Goal
Can you retype the data below word for word, leaving out the pictures?

Part of a data file
┌──

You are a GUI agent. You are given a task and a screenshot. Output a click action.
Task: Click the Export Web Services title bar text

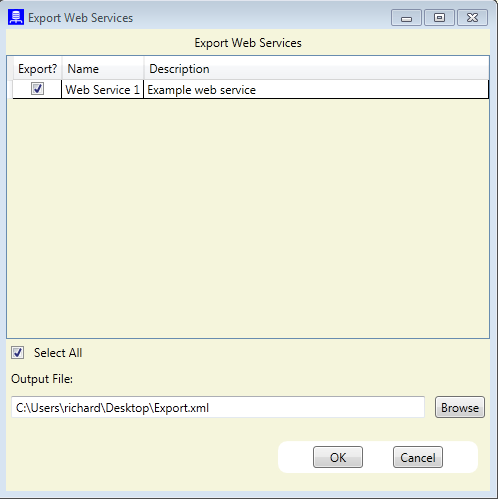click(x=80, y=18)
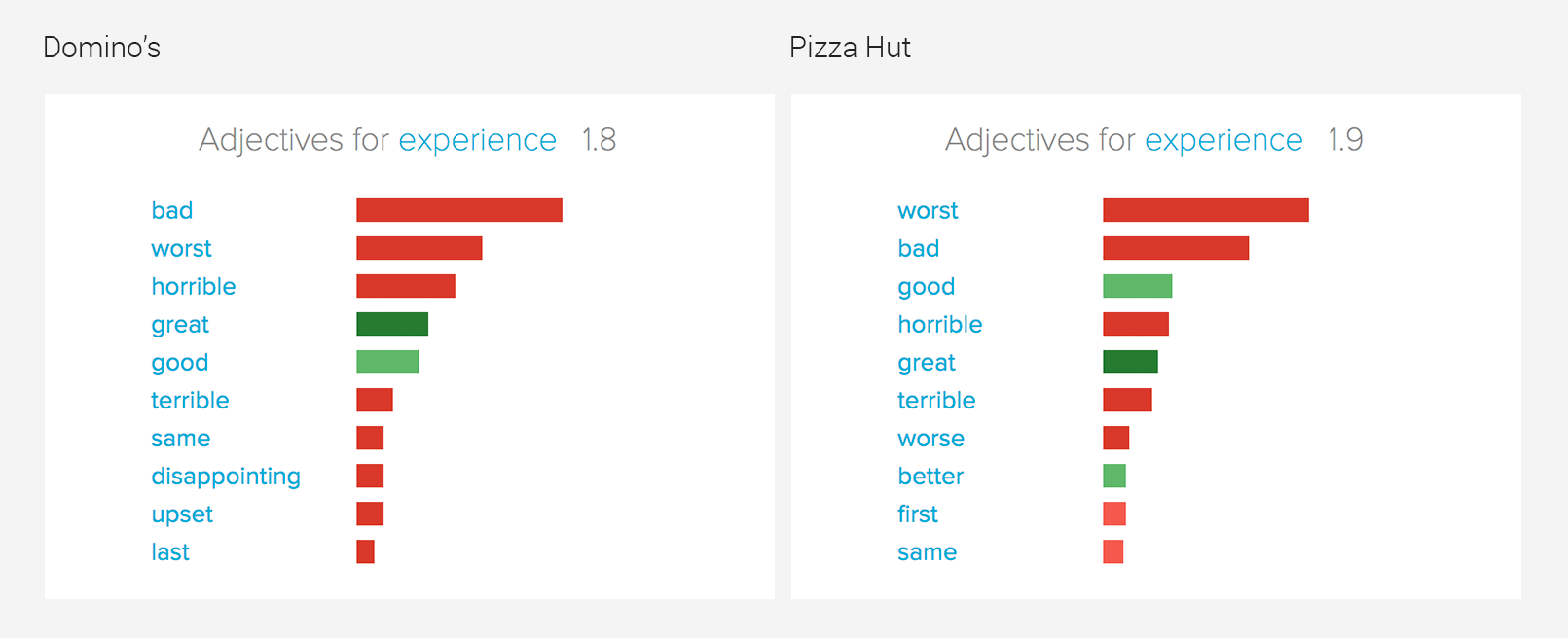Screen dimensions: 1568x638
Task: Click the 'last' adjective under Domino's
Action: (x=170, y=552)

└──

Correct output
You are a GUI agent. You are given a task and a screenshot. Output a click action.
Task: Click the Export Web Services title bar text

click(x=80, y=18)
Screen dimensions: 1568x638
Task: Click the 'last' adjective under Domino's
Action: (x=170, y=552)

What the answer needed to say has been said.